# NULL abfrage von ADO Recordset mit RTF Access Memo-Daten



## herberta (9. August 2006)

Ich habe ein mysteriöses Problem!
Ich habe eine Access-Datenbank, welche Memo-Felder enthält. In diesen Feldern lege ich RTF-Daten mit Textformatierungen ab, also so was, was Wordpad schreiben würde.

Wenn ich das Feld per ADO abfrage, enthält das Recordset einen Wert, z.B. "{\rtf\ansi\ansicpg1252\deff0{fonttbl{ ....." u.s.w.. Wenn ich den Wert des Recordsets sofort in ein RichText-Steuerelement.textRTF einlese, dann erhalte ich das richtige Ergebnis. Wenn ich den Wert (rs("MemoField").value) aber zuerst auf den NULL-Wert prüfen will, dann passiert folgendes. Im Überwachungsfenster steht als "Value" der oben angegebene Wert {\rft ...
Im Moment der Abfrage (if not isnull(rs("MenoField").value then....) wird er Wert im Recordset-Überwachungsfenster NULL. Das ganze findet in einem Klassenmodul vom Typ "Datasource" statt.
Gibt es eine Möglichkeit, den im Recordset vorhandenen Wert in eine Variable zu speichern bevor er NULL wird? Beim Versuch das direkt in einen String zu lesen entsteht auch NULL.


----------



## DevHB (9. August 2006)

Hi,

so ganz wird man aus Deinem Text nicht schlau.

Was ist die Klasse DataSource, eigen programmiert oder meinst Du eine vb - interne Klasse?
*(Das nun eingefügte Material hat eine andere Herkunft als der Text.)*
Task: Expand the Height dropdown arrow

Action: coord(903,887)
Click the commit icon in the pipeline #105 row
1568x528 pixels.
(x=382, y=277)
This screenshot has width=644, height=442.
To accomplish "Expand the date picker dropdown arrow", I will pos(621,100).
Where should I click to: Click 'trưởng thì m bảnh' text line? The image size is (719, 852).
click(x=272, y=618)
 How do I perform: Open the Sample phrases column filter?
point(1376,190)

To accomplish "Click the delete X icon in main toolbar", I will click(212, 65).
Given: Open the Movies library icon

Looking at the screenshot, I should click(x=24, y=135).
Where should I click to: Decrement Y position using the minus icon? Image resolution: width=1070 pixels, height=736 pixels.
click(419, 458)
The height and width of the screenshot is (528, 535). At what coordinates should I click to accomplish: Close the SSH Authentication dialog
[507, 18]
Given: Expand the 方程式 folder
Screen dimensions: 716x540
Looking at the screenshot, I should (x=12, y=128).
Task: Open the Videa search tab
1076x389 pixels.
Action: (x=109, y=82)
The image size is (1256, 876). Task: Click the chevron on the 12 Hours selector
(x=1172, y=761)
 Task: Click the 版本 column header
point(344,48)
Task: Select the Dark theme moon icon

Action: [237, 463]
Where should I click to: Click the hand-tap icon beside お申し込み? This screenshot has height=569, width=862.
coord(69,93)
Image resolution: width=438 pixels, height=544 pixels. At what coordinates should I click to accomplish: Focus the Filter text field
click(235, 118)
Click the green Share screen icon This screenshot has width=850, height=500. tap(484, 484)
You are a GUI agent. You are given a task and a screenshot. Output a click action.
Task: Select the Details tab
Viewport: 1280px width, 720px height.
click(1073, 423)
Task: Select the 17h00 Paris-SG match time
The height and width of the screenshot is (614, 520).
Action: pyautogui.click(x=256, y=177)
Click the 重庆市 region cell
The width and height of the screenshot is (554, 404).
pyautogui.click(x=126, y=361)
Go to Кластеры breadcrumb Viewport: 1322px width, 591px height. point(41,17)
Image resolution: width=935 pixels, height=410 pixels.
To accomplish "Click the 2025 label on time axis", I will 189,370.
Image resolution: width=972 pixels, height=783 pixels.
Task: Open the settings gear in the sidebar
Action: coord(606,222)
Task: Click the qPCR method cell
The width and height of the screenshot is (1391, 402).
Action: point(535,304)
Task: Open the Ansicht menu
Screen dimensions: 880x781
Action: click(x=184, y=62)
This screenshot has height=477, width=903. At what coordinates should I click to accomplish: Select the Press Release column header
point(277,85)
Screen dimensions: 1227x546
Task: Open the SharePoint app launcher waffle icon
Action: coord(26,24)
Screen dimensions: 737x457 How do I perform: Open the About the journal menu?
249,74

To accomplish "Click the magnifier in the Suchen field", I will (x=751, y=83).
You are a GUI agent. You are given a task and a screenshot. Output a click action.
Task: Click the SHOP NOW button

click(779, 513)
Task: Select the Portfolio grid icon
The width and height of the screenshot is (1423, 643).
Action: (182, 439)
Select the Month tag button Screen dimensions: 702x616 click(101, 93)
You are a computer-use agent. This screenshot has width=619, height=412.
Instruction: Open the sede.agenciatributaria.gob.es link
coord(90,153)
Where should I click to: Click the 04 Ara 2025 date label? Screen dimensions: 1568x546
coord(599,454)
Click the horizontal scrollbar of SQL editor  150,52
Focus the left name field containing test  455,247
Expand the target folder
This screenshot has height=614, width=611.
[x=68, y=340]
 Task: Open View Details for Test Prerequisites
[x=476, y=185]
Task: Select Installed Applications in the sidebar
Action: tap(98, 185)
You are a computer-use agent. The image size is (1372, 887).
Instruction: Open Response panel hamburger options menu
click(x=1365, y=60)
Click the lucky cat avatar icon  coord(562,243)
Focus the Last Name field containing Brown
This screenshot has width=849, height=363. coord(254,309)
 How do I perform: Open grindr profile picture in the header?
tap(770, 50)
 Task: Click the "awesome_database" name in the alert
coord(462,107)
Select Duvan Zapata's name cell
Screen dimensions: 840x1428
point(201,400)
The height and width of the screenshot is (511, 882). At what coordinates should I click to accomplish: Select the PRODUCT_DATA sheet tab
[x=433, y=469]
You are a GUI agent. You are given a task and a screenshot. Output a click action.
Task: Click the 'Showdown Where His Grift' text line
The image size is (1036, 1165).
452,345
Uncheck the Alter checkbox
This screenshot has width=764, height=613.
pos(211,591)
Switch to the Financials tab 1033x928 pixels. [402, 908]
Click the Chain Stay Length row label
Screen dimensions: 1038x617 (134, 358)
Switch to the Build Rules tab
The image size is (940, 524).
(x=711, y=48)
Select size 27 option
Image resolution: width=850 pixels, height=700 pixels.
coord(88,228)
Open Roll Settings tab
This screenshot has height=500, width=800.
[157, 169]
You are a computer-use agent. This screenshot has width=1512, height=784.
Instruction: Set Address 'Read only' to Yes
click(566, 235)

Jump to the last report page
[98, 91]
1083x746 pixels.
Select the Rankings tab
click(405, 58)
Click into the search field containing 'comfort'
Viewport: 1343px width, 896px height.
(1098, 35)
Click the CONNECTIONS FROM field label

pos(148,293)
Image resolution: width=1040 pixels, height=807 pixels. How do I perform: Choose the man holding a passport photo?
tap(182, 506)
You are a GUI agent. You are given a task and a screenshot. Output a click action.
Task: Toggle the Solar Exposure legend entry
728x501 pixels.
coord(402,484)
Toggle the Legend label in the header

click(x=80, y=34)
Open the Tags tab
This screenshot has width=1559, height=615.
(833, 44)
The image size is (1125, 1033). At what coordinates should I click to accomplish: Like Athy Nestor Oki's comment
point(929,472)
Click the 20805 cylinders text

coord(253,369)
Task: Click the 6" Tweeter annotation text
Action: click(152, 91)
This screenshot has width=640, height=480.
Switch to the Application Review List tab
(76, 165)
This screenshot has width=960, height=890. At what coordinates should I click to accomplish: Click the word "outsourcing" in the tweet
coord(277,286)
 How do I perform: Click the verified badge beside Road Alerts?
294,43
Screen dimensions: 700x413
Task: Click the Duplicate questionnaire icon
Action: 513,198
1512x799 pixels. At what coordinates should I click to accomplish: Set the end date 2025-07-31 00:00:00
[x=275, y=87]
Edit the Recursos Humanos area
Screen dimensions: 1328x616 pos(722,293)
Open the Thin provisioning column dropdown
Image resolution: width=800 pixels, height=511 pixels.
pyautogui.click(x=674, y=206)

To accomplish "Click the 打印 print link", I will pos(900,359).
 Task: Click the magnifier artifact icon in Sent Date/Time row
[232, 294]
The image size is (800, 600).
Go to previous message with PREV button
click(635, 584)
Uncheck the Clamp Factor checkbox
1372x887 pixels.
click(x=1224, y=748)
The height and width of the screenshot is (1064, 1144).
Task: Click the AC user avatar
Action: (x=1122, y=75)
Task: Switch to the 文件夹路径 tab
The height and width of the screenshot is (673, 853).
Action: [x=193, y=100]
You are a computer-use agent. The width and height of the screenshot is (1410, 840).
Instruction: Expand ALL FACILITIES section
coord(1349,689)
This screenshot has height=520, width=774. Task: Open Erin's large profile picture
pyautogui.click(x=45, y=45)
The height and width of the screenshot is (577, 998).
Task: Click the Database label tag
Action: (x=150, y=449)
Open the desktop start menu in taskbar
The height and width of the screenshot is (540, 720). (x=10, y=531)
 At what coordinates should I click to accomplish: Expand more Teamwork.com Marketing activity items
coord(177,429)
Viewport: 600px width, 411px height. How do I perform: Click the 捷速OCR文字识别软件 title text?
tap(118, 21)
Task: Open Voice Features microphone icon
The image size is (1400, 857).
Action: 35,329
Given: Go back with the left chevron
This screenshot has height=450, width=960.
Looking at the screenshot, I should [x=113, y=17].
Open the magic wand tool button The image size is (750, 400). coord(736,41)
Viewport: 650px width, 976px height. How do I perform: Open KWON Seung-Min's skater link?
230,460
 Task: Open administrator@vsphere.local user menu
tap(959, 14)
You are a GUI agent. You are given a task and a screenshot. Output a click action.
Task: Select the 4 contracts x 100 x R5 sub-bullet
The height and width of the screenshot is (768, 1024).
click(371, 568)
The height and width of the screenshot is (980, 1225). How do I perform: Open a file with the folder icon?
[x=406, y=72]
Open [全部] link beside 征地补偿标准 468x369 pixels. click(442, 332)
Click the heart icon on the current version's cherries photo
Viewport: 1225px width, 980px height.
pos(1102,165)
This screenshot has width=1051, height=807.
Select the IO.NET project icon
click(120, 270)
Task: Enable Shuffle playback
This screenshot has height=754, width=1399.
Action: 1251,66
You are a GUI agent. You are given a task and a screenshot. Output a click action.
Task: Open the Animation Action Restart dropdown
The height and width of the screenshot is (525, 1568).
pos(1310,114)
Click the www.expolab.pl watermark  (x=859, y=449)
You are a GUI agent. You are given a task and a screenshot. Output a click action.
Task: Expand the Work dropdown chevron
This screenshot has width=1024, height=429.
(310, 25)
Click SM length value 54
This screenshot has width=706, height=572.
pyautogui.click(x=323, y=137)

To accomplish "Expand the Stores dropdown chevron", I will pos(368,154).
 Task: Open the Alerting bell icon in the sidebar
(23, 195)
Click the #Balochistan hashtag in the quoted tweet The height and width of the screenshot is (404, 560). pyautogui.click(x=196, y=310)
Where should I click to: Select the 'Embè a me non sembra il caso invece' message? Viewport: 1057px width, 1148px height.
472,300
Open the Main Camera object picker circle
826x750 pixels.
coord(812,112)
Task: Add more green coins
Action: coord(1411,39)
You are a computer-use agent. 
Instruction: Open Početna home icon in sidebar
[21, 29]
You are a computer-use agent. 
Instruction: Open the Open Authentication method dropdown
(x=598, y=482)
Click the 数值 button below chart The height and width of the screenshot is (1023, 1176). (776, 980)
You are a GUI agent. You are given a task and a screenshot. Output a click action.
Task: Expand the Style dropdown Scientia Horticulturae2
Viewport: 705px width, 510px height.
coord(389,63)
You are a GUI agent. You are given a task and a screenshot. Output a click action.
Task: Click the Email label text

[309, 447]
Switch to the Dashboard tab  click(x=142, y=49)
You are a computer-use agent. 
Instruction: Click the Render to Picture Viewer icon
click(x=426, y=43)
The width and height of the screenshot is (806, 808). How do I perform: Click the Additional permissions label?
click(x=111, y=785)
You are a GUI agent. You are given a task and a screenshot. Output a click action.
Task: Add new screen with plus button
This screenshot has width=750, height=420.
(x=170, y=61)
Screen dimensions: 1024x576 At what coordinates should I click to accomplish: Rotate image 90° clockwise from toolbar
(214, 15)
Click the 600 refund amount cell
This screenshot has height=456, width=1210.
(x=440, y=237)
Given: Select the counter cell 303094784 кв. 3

Wie lang sind die Texte in dem Memofeld?

Was passiert bei einem

```
Debug.Print Rs.Fields("MemoFeld").Value
```
?


Poste mal den entspr. Code vom Auslesen (Öffnen Recordset, Abfrage etc.., Beispiel - RTF - Text), dann kann man sich das besser vorstellen.


----------